Benedict's test for sugars (turns brick red)
lodine test for starch (turns blue-black)
test for protein (turns purple)
Emulsion test for lipids (add ethanol which results in a cloudy layer if a lipid is present)
OR
sudan Ill test for lipids (red layer forms on top)
Bile:
is produced in the liver and stored in the gallbladder. It is then released into the small intestine.
It has two roles:
It is alkaline to neutralise the hydrochloric acid which comes from the stomach- the enzymes in the small intestine have a higher (more alkaline) optimum pH than those in the stomach.
It breaks down large drops of fat into smaller ones (emulsifies it). The larger surface area allows lipase to chemically break down the lipid into glycerol and fatty acids faster.

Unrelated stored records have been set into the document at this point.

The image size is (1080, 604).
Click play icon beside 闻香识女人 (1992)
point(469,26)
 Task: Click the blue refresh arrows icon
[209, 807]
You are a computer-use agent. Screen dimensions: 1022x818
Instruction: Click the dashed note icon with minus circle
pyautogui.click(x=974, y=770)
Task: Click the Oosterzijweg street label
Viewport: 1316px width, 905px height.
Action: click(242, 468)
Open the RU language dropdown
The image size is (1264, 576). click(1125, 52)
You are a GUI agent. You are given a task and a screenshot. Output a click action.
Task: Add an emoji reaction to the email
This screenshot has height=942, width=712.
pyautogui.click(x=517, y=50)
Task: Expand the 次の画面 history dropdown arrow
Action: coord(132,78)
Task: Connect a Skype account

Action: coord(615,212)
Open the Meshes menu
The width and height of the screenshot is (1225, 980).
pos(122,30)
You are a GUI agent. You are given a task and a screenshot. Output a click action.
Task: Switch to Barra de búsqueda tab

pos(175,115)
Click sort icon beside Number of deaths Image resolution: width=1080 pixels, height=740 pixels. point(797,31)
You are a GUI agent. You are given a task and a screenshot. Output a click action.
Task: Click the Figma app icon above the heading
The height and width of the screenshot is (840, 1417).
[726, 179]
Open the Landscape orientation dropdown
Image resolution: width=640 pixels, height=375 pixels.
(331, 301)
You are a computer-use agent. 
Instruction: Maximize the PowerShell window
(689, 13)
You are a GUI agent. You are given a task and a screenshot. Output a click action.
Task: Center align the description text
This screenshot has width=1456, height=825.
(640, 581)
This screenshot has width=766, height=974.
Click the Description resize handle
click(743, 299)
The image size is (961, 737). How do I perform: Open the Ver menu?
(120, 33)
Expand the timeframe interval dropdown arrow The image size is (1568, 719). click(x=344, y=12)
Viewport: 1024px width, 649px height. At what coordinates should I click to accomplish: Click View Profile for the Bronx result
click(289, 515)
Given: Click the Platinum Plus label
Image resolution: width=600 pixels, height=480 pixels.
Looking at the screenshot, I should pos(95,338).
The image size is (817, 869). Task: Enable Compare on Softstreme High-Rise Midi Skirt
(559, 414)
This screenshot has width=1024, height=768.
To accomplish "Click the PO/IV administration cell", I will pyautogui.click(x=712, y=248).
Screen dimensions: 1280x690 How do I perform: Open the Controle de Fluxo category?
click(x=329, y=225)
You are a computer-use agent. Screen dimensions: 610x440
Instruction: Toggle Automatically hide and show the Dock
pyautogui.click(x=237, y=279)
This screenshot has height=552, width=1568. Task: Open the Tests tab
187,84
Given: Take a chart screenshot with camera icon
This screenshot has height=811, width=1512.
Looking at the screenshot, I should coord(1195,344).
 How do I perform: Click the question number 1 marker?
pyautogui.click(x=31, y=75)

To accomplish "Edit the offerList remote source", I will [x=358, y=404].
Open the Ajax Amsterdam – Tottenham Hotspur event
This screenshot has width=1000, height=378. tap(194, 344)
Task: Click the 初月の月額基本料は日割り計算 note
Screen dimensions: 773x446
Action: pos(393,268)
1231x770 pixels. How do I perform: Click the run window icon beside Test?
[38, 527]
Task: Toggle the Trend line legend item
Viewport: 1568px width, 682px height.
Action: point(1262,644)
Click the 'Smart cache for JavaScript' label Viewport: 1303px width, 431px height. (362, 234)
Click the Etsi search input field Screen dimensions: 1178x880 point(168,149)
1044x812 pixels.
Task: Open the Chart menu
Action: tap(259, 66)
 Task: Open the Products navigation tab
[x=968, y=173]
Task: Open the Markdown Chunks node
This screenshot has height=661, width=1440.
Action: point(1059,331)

Investigating the effect of pH on an enzyme controlled reaction
1. Carry out a reaction at different pH's
2. Time how long it takes for the product to form
Practical involving breakdown of starch to maltose by amylase
Uses iodine, which turns blue-black in the presence of starch
Practical procedure
1. Put a drop of iodine in each well in a spotting tile
2. Warm a solution of amylase, starch and a buffer solution (this is the independent variable, so is changed each time you repeat the experiment)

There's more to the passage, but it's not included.